Results are saved to a JSONL file, Redis, or an HTTP endpoint. File writes use O_APPEND and are safe for concurrent writes from multiple processes.

See CLI vs Python API below to help decide which to use.

What metadata can be captured?

Metadata are captured through mixins — small, composable modules that can be enabled from the CLI or mixed into a Python class. A sensible default set is active out of the box.

Metadata CLI flag Python mixin
Run ID, version, timezone, duration(s), start/finish times, invocation method (default) (default)
Python version, prefix, and executable (default) (default: included in MicroBench)
Hostname, OS; CPU core count and total RAM (requires psutil) (default) MBHostInfo
All SLURM_* environment variables (default) MBSlurmInfo
Loaded Environment Modules / Lmod stack (default) MBLoadedModules
Current working directory (default) MBWorkingDir
Git repo, commit hash, branch, dirty flag --mixin git-info MBGitInfo
SHA-256 (or other) hash of specified files --mixin file-hash MBFileHash
Installed Python packages and versions --mixin installed-packages MBInstalledPackages
Installed Conda packages and versions --mixin conda-packages MBCondaPackages
NVIDIA GPU names, memory, and attributes --mixin nvidia-smi MBNvidiaSmi
Cgroup CPU/RAM limits (containers, Linux only) --mixin cgroup-limits MBCgroupLimits
Function call arguments MBFunctionCall
Function return value MBReturnValue
Peak memory over a function call via tracemalloc MBPeakMemory
Python packages loaded into the caller's globals MBGlobalPackages
Line-by-line performance profile MBLineProfiler

Installation

Requires Python 3.10+. No mandatory dependencies outside the standard library.

pip install microbench

Quick start — CLI

Wrap any command and capture host metadata alongside timing, with no code changes required:

microbench --outfile results.jsonl -- ./run_simulation.sh --steps 1000

This records one JSONL record per invocation. By default it captures timing, hostname, Python version, SLURM variables, loaded modules, and working directory.
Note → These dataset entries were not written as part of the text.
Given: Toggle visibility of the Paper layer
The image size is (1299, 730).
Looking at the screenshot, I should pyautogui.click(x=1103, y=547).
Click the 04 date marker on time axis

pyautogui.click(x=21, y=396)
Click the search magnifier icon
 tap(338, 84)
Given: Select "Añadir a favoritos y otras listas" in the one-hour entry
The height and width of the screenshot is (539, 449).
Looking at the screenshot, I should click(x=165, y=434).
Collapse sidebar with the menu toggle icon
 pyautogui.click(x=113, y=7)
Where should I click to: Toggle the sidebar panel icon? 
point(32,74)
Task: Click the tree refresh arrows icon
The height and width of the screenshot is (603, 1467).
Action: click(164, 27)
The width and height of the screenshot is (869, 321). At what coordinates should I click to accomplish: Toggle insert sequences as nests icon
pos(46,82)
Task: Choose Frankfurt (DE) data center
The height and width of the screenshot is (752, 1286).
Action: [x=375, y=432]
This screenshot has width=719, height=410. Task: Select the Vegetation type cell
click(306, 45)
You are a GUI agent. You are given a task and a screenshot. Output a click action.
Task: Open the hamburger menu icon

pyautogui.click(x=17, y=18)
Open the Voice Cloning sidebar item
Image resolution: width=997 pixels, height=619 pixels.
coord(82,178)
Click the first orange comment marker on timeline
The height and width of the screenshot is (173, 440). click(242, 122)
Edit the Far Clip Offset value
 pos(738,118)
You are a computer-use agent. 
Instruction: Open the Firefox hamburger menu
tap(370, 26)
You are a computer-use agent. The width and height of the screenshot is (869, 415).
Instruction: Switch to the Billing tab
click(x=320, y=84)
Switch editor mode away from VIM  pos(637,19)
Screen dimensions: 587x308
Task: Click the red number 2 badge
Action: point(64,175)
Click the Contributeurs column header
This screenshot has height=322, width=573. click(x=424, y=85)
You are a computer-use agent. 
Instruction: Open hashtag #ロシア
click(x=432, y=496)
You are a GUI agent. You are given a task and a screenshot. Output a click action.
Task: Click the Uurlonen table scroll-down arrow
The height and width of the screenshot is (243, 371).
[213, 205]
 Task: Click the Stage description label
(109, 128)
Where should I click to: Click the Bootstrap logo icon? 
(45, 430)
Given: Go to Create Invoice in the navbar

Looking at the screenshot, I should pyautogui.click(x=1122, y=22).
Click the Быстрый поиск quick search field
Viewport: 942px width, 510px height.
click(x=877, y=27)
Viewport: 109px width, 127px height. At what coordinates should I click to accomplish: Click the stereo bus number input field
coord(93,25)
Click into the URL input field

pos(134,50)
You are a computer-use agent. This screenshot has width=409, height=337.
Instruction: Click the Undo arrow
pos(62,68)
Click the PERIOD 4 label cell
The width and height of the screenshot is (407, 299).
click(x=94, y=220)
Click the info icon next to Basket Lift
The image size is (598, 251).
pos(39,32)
Add --monitor-interval to sample CPU and RSS memory over time:

microbench --outfile results.jsonl --monitor-interval 30 -- python train_model.py

Tag runs with custom fields:

microbench --outfile results.jsonl --field experiment=run-42 -- ./run.sh

Run microbench --help or microbench --show-mixins to see all options.

Example output

microbench -- echo "hello"

Output (written to stdout when --outfile is omitted):

{
  "mb": {
    "run_id": "8a3d213a-d7c2-44cb-a42f-1b68e6e0180e",
    "version": "2.0.0",
    "timezone": "UTC",
    "duration_counter": "perf_counter"
  },
  "call": {
    "invocation": "CLI",
    "name": "echo",
    "working_dir": "/home/user",
    "command": ["echo", "hello"],
    "durations": [0.004],
    "start_time": "2026-03-17T14:36:08.140607+00:00",
    "finish_time": "2026-03-17T14:36:08.144707+00:00",
    "returncode": [0]
  },
  "host": {
    "hostname": "cluster-node-04",
    "os": "linux",
    "cpu_cores_logical": 32,
    "cpu_cores_physical": 16,
    "ram_total": 137438953472
  },
  "python": {
    "version": "3.13.1",
    "prefix": "/opt/conda/envs/myenv",
    "executable": "/opt/conda/envs/myenv/bin/python3.13"
  },
  "slurm": {},
  "loaded_modules": {}
}

The CLI supports additional options, including capturing stdout/stderr, setting timeouts, and repeat iterations for benchmarking. See the CLI documentation for the full option reference.

Quick start — Python API

For Python-specific use cases, decorate functions directly:

from microbench import MicroBench

bench = MicroBench(outfile='/home/user/results.jsonl', experiment='baseline')

@bench
def my_function(n):
    return sum(range(n))

my_function(1_000_000)

results = bench.get_results()              # list of dicts — no extra dependencies
results = bench.get_results(format='df')  # pandas DataFrame
bench.summary()                           # quick stats printout

Each call produces one record. With get_results(flat=True) the record looks like:

   mb.run_id                             mb.version  call.name   call.durations  experiment
0  3f2a1b4c-8d9e-4f2a-b1c3-d4e5f6a7b8c9  2.0.0      my_function  [0.049823]     baseline

CLI vs Python API

Use case Recommended
Shell scripts, compiled executables, or non-Python programs CLI
SLURM jobs or batch scripts CLI
One-off timing with host metadata, no code changes CLI
Python functions needing sub-timings (bench.time()), return-value capture, or line-by-line profiling Python API
Custom capture logic (subclassing mixins) Python API
Capturing live Python module versions (not just what's installed) Python API
Async Python functions Python API

Python API — extended example

from microbench import MicroBench, MBFunctionCall, MBHostInfo, MBSlurmInfo
import numpy, pandas, time

class MyBench(MicroBench, MBFunctionCall, MBHostInfo, MBSlurmInfo):
    outfile = '/home/user/my-benchmarks.jsonl'
    capture_versions = (numpy, pandas)   # record live module versions
    env_vars = ('CUDA_VISIBLE_DEVICES',) # capture env vars as env.<NAME>

benchmark = MyBench(experiment='run-1', iterations=3,
                    duration_counter=time.monotonic)

@benchmark
def myfunction(arg1, arg2):
    ...

myfunction(x, y)

Mixins added here:

  • MBFunctionCall records the arguments arg1 and arg2.
  • MBHostInfo captures host.hostname, host.os, CPU cores, and RAM.
  • MBSlurmInfo captures all SLURM_* environment variables.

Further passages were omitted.